Single by 50 Cent featuring Sonny Digital

from the album The Kanan Tape
- Released: December 4, 2015
- Genre: Hip hop; R&B;
- Length: 3:56
- Label: Capitol; G-Unit;
- Songwriters: Curtis Jackson; Sonny Uwaezuoke;
- Producer: Sonny Digital

50 Cent singles chronology
| "Too Rich For the Bitch" (2015) | "I'm the Man" (2015) | "I'm the Man (Remix)" (2016) |

Sonny Digital singles chronology
|  | "I'm the Man" (2016) |  |

= I'm the Man (50 Cent song) =

2015 single by 50 Cent

"I'm the Man" is a song by American hip hop recording artist Sonny Digital originally released on SoundCloud.
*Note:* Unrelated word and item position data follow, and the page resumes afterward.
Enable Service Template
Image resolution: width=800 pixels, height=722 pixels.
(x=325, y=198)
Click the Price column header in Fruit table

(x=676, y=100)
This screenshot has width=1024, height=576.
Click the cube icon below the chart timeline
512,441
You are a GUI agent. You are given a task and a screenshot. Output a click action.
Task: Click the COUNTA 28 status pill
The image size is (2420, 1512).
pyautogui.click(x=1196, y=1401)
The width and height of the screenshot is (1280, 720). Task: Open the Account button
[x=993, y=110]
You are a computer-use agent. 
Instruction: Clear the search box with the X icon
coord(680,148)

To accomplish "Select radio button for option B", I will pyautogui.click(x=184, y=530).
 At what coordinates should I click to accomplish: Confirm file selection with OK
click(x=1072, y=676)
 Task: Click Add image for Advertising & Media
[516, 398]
After hearing the song, 50 Cent reached out to purchase the song from Sonny Digital, he agreed on the selling it with the only stipulation be that 50 couldn’t change the hook or production. 50 cent released it on December 4, 2015 as the third single from his eleventh mixtape, The Kanan Tape (2015). The hip hop song features vocals and production from Sonny Digital. It was released for digital download on February 12, 2016.

== Music video ==
On January 1, 2016, 50 Cent uploaded the music video for "I'm the Man" on his YouTube account.

== Track listing ==
- Download digital
1. I'm the Man (featuring Sonny Digital) — 3:55

==Remix==

The official remix features vocals from recording artist Chris Brown and produced by Sonny Digital. It was released for digital download on May 6, 2016 as the single, with the record label G-Unit Records. It was also intended for 50 Cent’s shelved sixth studio album, Street King Immortal.

=== Track listing ===
- Download digital
1. I'm the Man (Remix) (featuring Chris Brown) – 3:55

=== Music video ===
The music video for the remix version premiered on May 6, 2016, on his YouTube and Vevo account. It was directed by Eif Rivera. The end of the video features the preview from music video "No Romeo No Juliet" As of April 2024, the video has amassed over 320 million views.

==Charts==

===Weekly charts===

====Original version====

| Chart (2016) | Peak position |
|---|---|
| US Bubbling Under R&B/Hip-Hop Singles (Billboard) | 2 |
| US R&B/Hip-Hop Airplay (Billboard) | 50 |

====Remix version====

| Chart (2016) | Peak position |
|---|---|
| US Bubbling Under Hot 100 (Billboard) | 10 |
| US Hot R&B/Hip-Hop Songs (Billboard) | 46 |

== Certifications ==

| Region | Certification | Certified units/sales |
| Brazil (Pro-Música Brasil) | 2× Platinum | 120,000^{‡} |
| France (SNEP) | Gold | 100,000^{‡} |
| New Zealand (RMNZ) | Platinum | 30,000^{‡} |
| United Kingdom (BPI) | Silver | 200,000^{‡} |
| United States (RIAA) | 2× Platinum | 2,000,000^{‡} |
^{‡} Sales+streaming figures based on certification alone.